Division of Surgical Oncology, Department of Surgery, University of Kentucky, Lexington, KY, USA.
Division of Hematology Oncology, Department of Medicine, University of Kentucky, Lexington, KY, USA.
Ann Surg Oncol. 2024 Nov;31(12):7705-7712. doi: 10.1245/s10434-024-16011-3. Epub 2024 Aug 12.
Guidelines now recommend universal germline genetic testing (GGT) for all pancreatic ductal adenocarcinoma (PDAC) patients. Testing provides information on actionable pathogenic variants and guides management of patients and family. Since traditional genetic counseling (GC) models are time-intensive and GC resources are sparse, new approaches are needed to comply with guidelines without overwhelming available resources.
A novel protocol was developed for physician-led GGT. Completed test kits were delivered to the GC team, who maintained a prospective database and mailed all orders. If results revealed pathogenic variants for PDAC, patients were offered comprehensive GC, whereas negative and variant of uncertain significance (VUS) test results were reported to patients via brief calls.
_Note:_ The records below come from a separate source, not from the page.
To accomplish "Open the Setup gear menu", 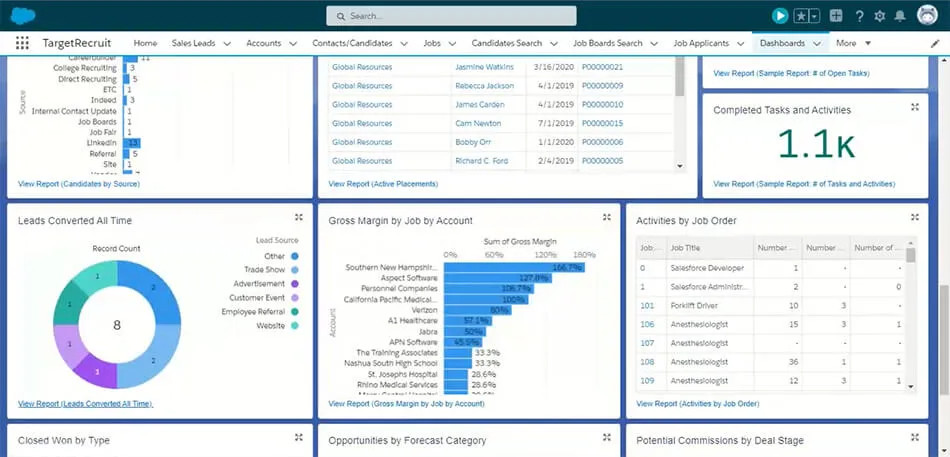I will point(879,16).
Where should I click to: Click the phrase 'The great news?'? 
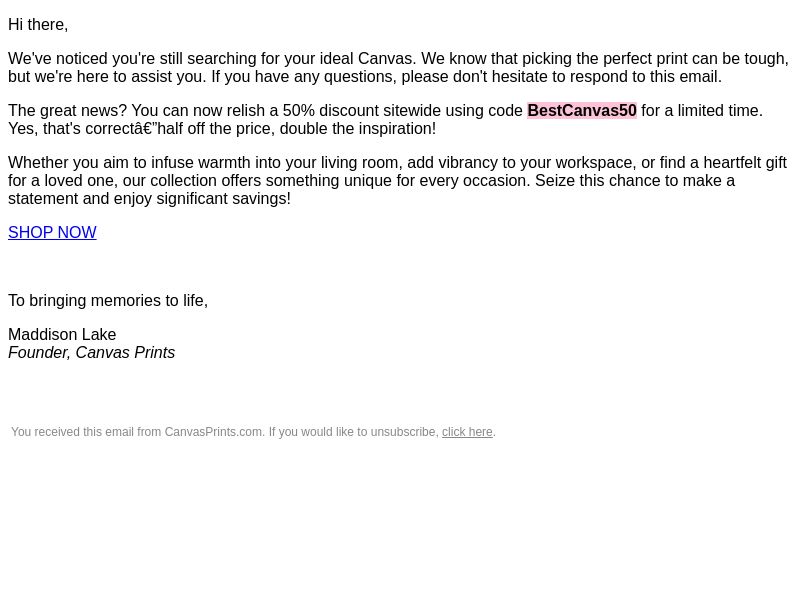coord(67,110)
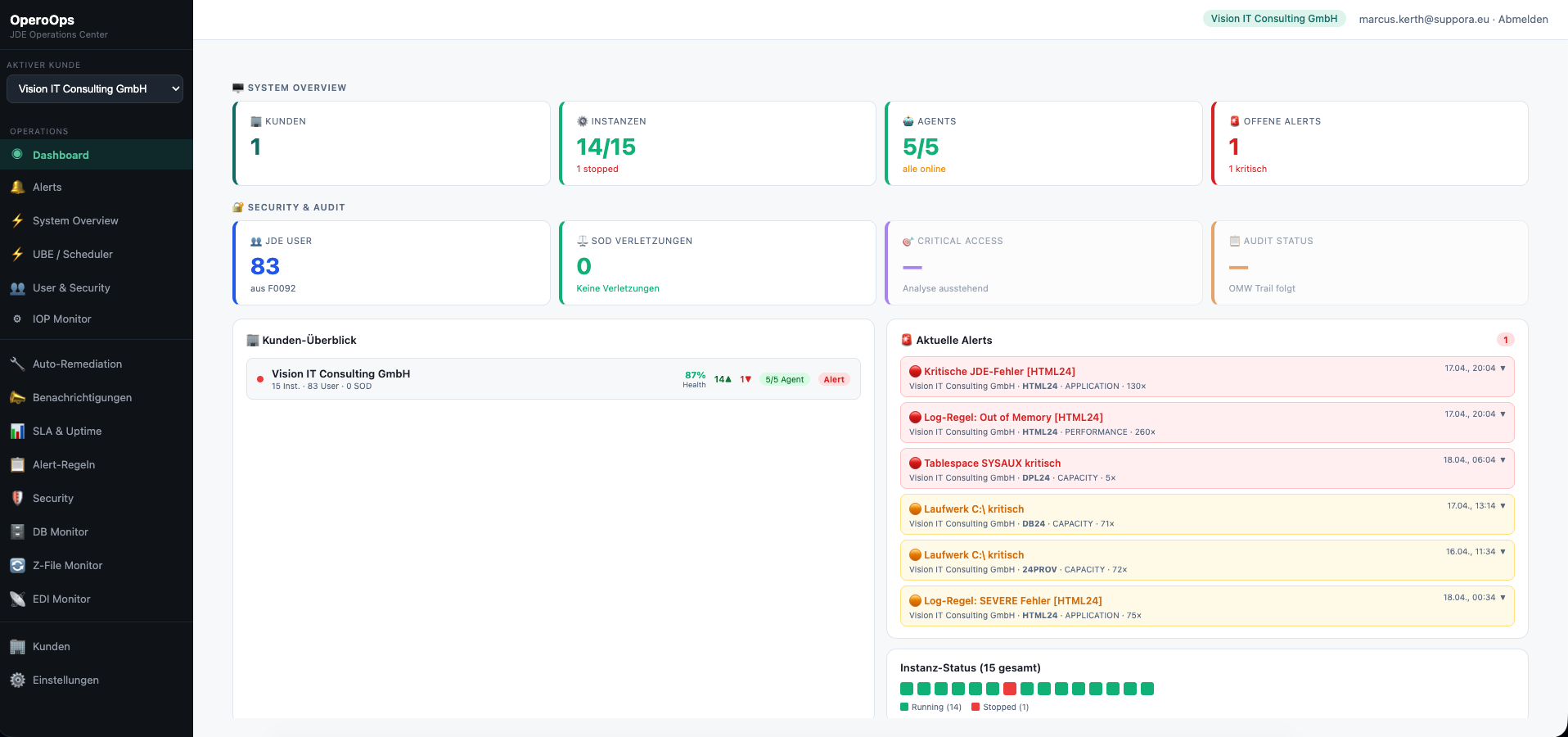Select the IOP Monitor sidebar icon
This screenshot has height=737, width=1568.
16,319
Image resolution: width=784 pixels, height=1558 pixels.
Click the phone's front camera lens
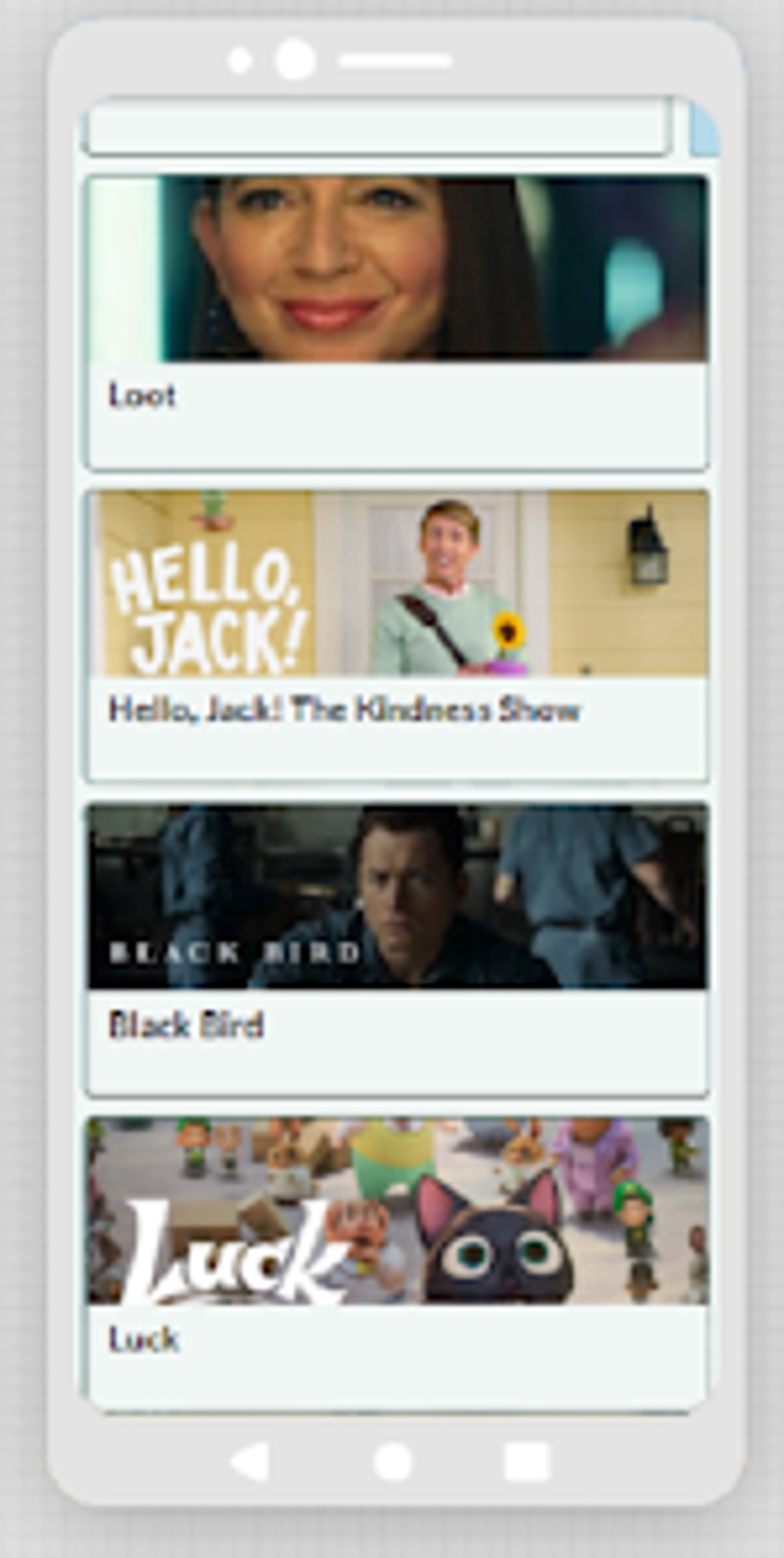(295, 59)
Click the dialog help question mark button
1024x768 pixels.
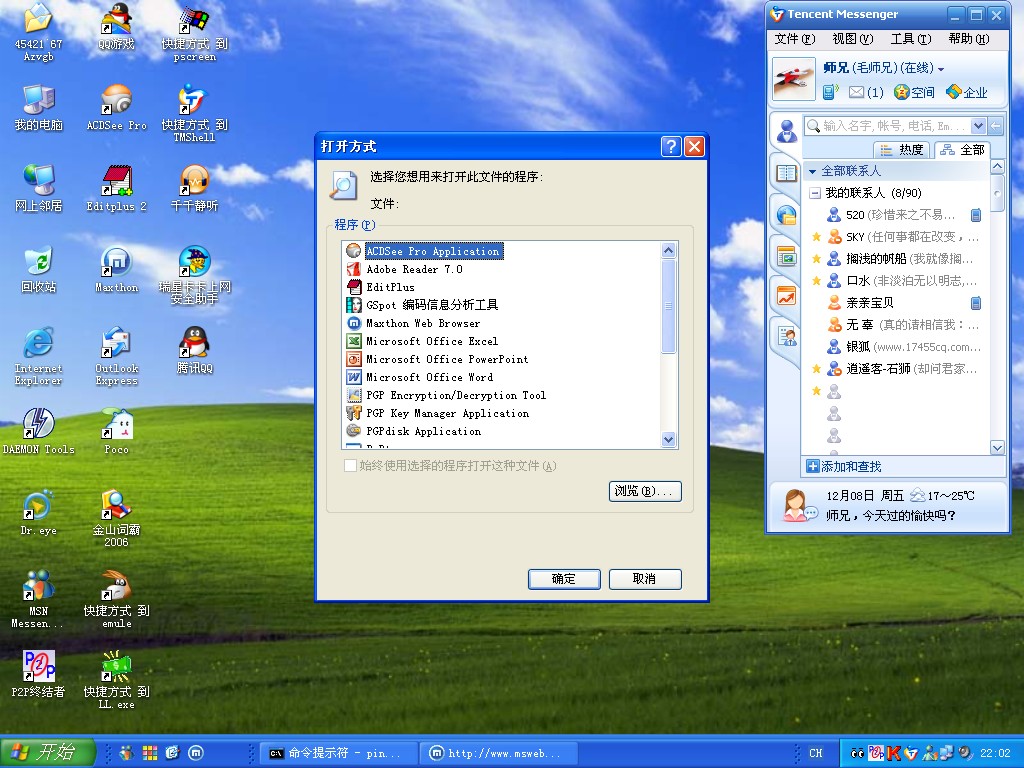coord(671,146)
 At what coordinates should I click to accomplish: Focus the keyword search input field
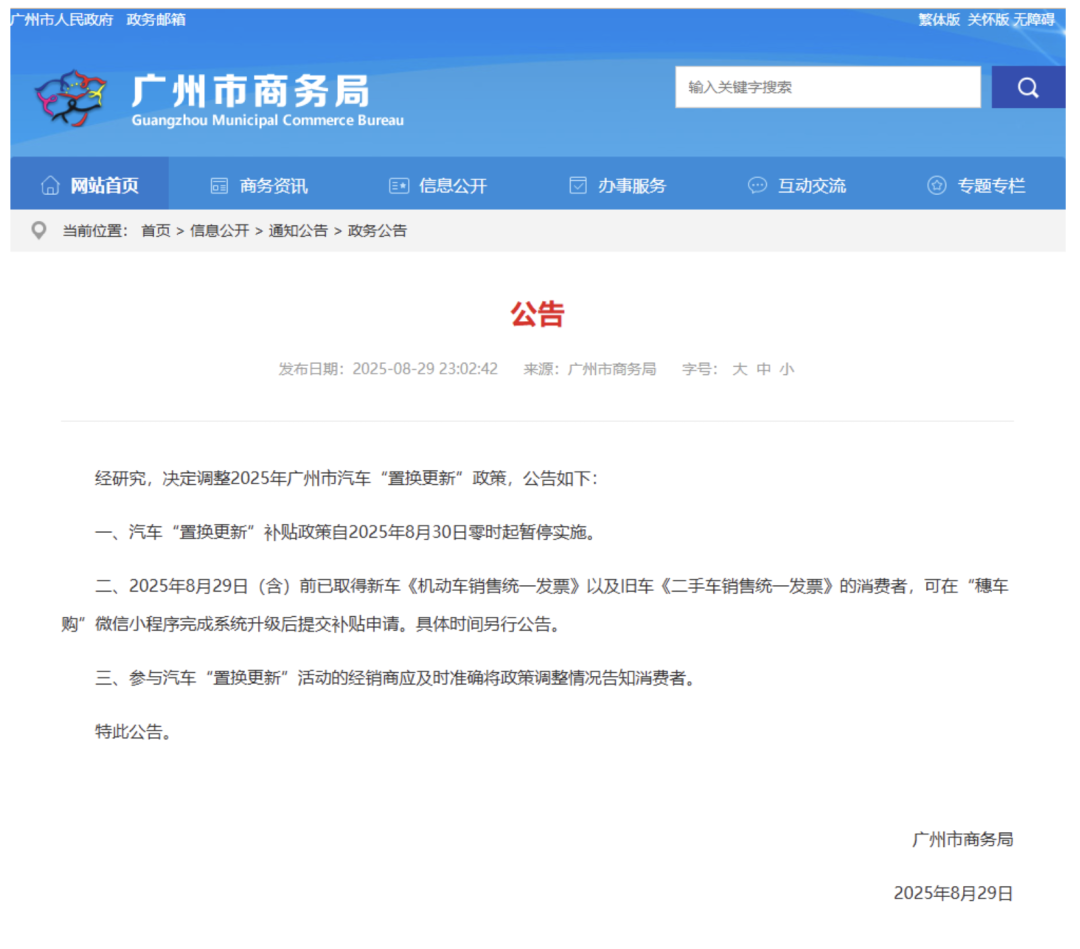[x=827, y=87]
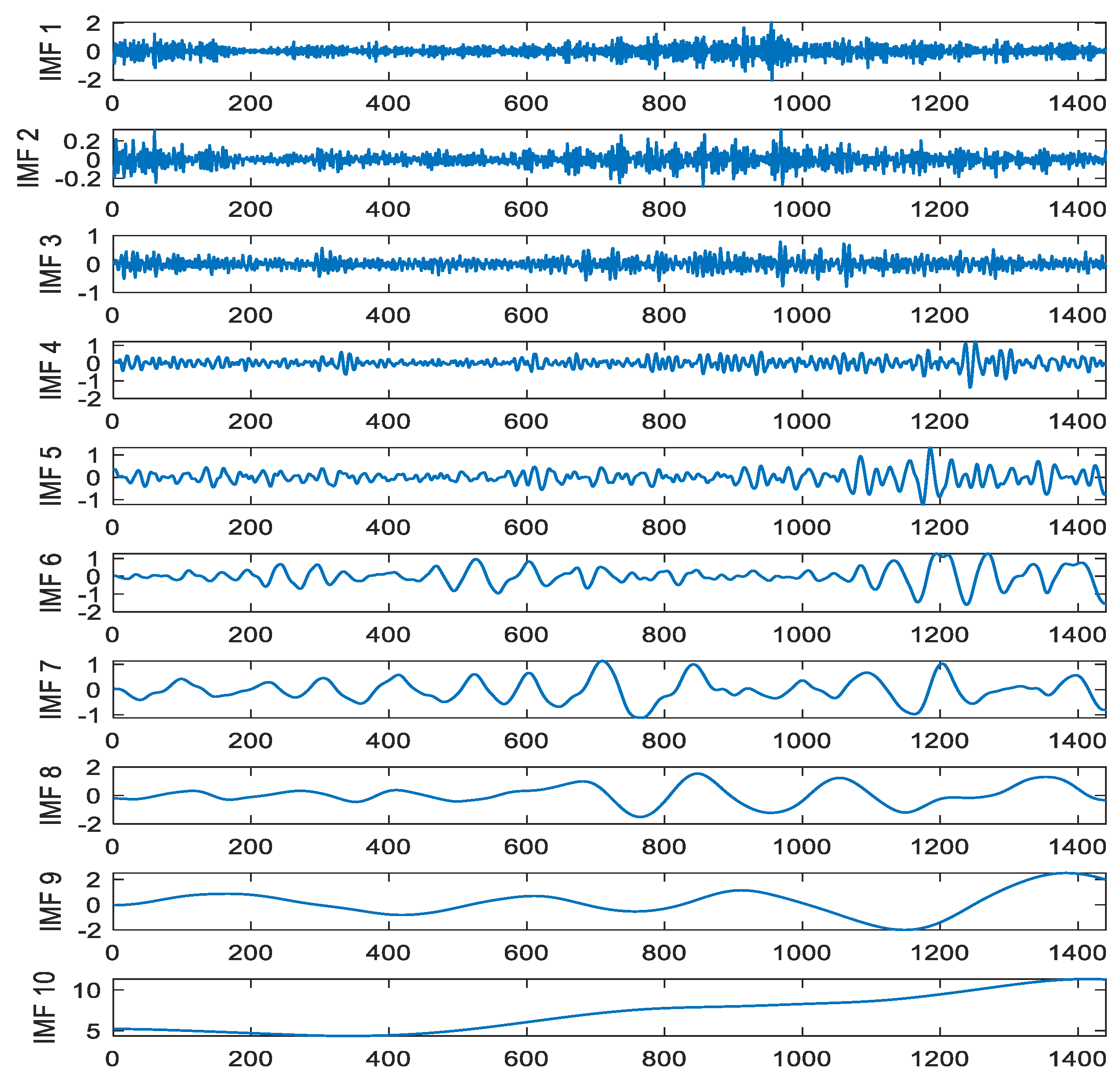This screenshot has width=1120, height=1084.
Task: Click the 10 y-tick label on IMF 10
Action: pos(87,990)
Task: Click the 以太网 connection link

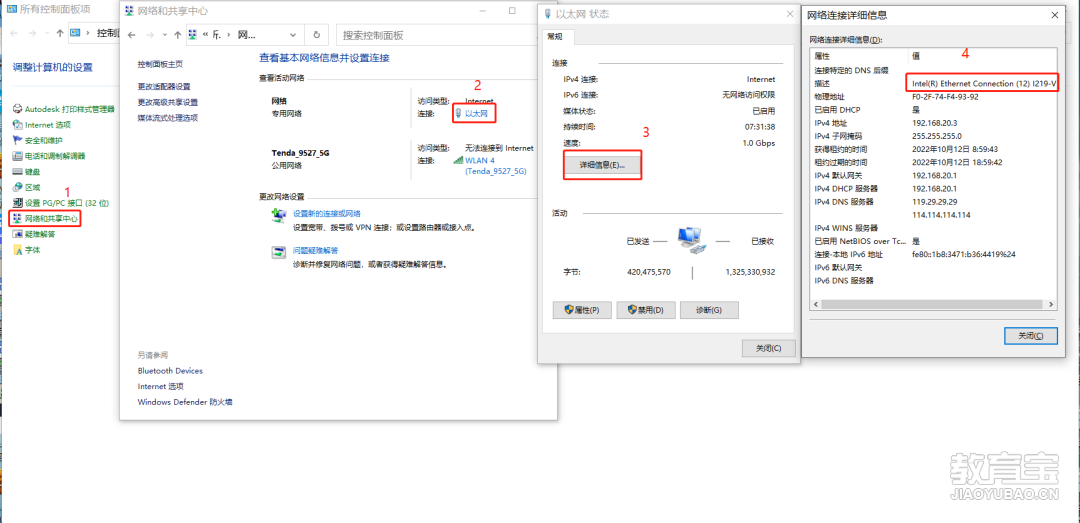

During protocol implementation between January 2020 and December 2022, 310 (81.5%) patients underwent GGT, with a physician compliance rate of 82.6% and patient compliance rate of 98.7%. Of 310 patients tested, 44 (14.2%) patients had detection of pathogenic variants, while 83 (26.8%) patients had VUS. Pathogenic variants included BRCA1/BRCA2/PALB2 (n = 18, 5.8%), ATM (n = 9, 2.9%), CFTR (n = 4, 1.3%), EPCAM/MLH1/MSH2/MSH6/PMS2 (n = 3, 1.0%), and CDKN2A (n = 2, 0.7%). The GC team successfully contacted all patients with pathogenic variants to discuss results and offer comprehensive GC.
Our novel protocol facilitated GGT with excellent compliance despite limited GC resources. This framework for GGT allocates GC resources to those patients who would benefit most from GC. As we continue to expand the program, we seek to implement methods to ensure compliance with cascade testing of high-risk family members.
目前指南建议对所有胰腺导管腺癌(PDAC)患者进行普遍的种系遗传检测(GGT)。检测可提供关于可操作的致病性变异的信息,并指导患者及其家属的管理。由于传统的遗传咨询(GC)模式耗时且 GC 资源稀缺,因此需要新的方法来遵守指南,而不会使可用资源不堪重负。
开发了一种新的医生主导的 GGT 方案。完成的检测试剂盒被送到 GC 团队,团队维护一个前瞻性数据库并邮寄所有订单。如果结果显示 PDAC 的致病性变异,则为患者提供全面的 GC;而阴性和意义未明的变异(VUS)检测结果则通过简短的电话告知患者。
在 2020 年 1 月至 2022 年 12 月期间实施方案期间,310 例(81.5%)患者接受了 GGT,医生的依从率为 82.6%,患者的依从率为 98.7%。在接受检测的 310 例患者中,44 例(14.2%)患者检测到致病性变异,83 例(26.8%)患者检测到 VUS。致病性变异包括 BRCA1/BRCA2/PALB2(n=18,5.8%)、ATM(n=9,2.9%)、CFTR(n=4,1.3%)、EPCAM/MLH1/MSH2/MSH6/PMS2(n=3,1.0%)和 CDKN2A(n=2,0.7%)。GC 团队成功联系到所有具有致病性变异的患者,讨论结果并提供全面的 GC。
尽管 GC 资源有限,但我们的新方案通过出色的依从性促进了 GGT。该 GGT 方案框架将 GC 资源分配给最能从 GC 中受益的患者。随着我们继续扩大该项目,我们寻求实施方法以确保对高危家庭成员的级联检测的依从性。